- Your task
Reproduce every one of the rows below word for word.

[Data lines]
☆ ☆ ☆

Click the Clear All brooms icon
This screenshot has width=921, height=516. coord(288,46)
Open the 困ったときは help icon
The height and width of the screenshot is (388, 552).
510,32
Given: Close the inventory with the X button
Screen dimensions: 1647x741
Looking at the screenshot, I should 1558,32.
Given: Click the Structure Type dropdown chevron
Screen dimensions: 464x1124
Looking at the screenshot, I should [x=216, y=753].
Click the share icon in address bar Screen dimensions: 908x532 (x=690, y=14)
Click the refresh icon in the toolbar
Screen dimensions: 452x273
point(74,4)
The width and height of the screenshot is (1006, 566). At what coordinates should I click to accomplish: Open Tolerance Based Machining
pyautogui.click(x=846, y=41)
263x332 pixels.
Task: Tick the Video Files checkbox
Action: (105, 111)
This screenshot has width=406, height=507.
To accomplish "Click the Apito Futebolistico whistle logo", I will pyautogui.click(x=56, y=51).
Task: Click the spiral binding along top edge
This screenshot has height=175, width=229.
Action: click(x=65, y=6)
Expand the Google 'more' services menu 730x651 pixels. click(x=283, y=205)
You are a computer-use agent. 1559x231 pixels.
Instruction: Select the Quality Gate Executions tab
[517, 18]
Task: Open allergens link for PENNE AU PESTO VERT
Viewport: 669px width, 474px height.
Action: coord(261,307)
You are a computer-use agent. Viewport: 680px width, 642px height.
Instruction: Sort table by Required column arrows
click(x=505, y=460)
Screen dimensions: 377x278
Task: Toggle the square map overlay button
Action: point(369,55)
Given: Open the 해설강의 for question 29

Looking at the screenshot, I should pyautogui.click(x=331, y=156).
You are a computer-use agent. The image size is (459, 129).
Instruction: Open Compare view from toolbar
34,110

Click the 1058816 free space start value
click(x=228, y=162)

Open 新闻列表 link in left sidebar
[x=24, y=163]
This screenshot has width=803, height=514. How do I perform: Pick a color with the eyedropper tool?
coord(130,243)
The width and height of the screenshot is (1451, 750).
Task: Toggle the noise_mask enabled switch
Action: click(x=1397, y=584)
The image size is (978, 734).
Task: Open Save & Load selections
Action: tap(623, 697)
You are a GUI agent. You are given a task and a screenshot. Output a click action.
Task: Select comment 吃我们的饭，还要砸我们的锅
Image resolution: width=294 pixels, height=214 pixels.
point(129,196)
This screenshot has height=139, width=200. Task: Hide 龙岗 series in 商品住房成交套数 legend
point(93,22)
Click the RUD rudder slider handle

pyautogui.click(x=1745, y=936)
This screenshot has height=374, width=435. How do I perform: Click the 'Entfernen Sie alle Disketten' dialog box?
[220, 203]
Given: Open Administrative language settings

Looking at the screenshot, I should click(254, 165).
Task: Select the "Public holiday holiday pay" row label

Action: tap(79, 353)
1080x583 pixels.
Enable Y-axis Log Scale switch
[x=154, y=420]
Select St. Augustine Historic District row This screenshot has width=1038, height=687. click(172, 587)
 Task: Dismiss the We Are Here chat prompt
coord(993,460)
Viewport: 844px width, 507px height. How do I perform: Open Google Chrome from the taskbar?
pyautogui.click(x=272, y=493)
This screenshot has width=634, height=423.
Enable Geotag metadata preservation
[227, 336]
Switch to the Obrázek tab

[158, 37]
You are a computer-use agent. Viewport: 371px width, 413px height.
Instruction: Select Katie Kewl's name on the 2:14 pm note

☆ ☆ ☆

- Solution
Click the Clear All brooms icon
This screenshot has width=921, height=516. coord(288,46)
Open the 困ったときは help icon
The height and width of the screenshot is (388, 552).
510,32
Given: Close the inventory with the X button
Screen dimensions: 1647x741
Looking at the screenshot, I should 1558,32.
Given: Click the Structure Type dropdown chevron
Screen dimensions: 464x1124
Looking at the screenshot, I should [x=216, y=753].
Click the share icon in address bar Screen dimensions: 908x532 (x=690, y=14)
Click the refresh icon in the toolbar
Screen dimensions: 452x273
point(74,4)
The width and height of the screenshot is (1006, 566). At what coordinates should I click to accomplish: Open Tolerance Based Machining
pyautogui.click(x=846, y=41)
263x332 pixels.
Task: Tick the Video Files checkbox
Action: (105, 111)
This screenshot has width=406, height=507.
To accomplish "Click the Apito Futebolistico whistle logo", I will pyautogui.click(x=56, y=51).
Task: Click the spiral binding along top edge
This screenshot has height=175, width=229.
Action: click(x=65, y=6)
Expand the Google 'more' services menu 730x651 pixels. click(x=283, y=205)
You are a computer-use agent. 1559x231 pixels.
Instruction: Select the Quality Gate Executions tab
[517, 18]
Task: Open allergens link for PENNE AU PESTO VERT
Viewport: 669px width, 474px height.
Action: coord(261,307)
You are a computer-use agent. Viewport: 680px width, 642px height.
Instruction: Sort table by Required column arrows
click(x=505, y=460)
Screen dimensions: 377x278
Task: Toggle the square map overlay button
Action: point(369,55)
Given: Open the 해설강의 for question 29

Looking at the screenshot, I should pyautogui.click(x=331, y=156).
You are a computer-use agent. The image size is (459, 129).
Instruction: Open Compare view from toolbar
34,110

Click the 1058816 free space start value
click(x=228, y=162)

Open 新闻列表 link in left sidebar
[x=24, y=163]
This screenshot has width=803, height=514. How do I perform: Pick a color with the eyedropper tool?
coord(130,243)
The width and height of the screenshot is (1451, 750).
Task: Toggle the noise_mask enabled switch
Action: click(x=1397, y=584)
The image size is (978, 734).
Task: Open Save & Load selections
Action: tap(623, 697)
You are a GUI agent. You are given a task and a screenshot. Output a click action.
Task: Select comment 吃我们的饭，还要砸我们的锅
Image resolution: width=294 pixels, height=214 pixels.
point(129,196)
This screenshot has height=139, width=200. Task: Hide 龙岗 series in 商品住房成交套数 legend
point(93,22)
Click the RUD rudder slider handle

pyautogui.click(x=1745, y=936)
This screenshot has height=374, width=435. How do I perform: Click the 'Entfernen Sie alle Disketten' dialog box?
[220, 203]
Given: Open Administrative language settings

Looking at the screenshot, I should click(254, 165).
Task: Select the "Public holiday holiday pay" row label

Action: tap(79, 353)
1080x583 pixels.
Enable Y-axis Log Scale switch
[x=154, y=420]
Select St. Augustine Historic District row This screenshot has width=1038, height=687. click(172, 587)
 Task: Dismiss the We Are Here chat prompt
coord(993,460)
Viewport: 844px width, 507px height. How do I perform: Open Google Chrome from the taskbar?
pyautogui.click(x=272, y=493)
This screenshot has width=634, height=423.
Enable Geotag metadata preservation
[227, 336]
Switch to the Obrázek tab

[158, 37]
You are a computer-use agent. Viewport: 371px width, 413px height.
Instruction: Select Katie Kewl's name on the 2:14 pm note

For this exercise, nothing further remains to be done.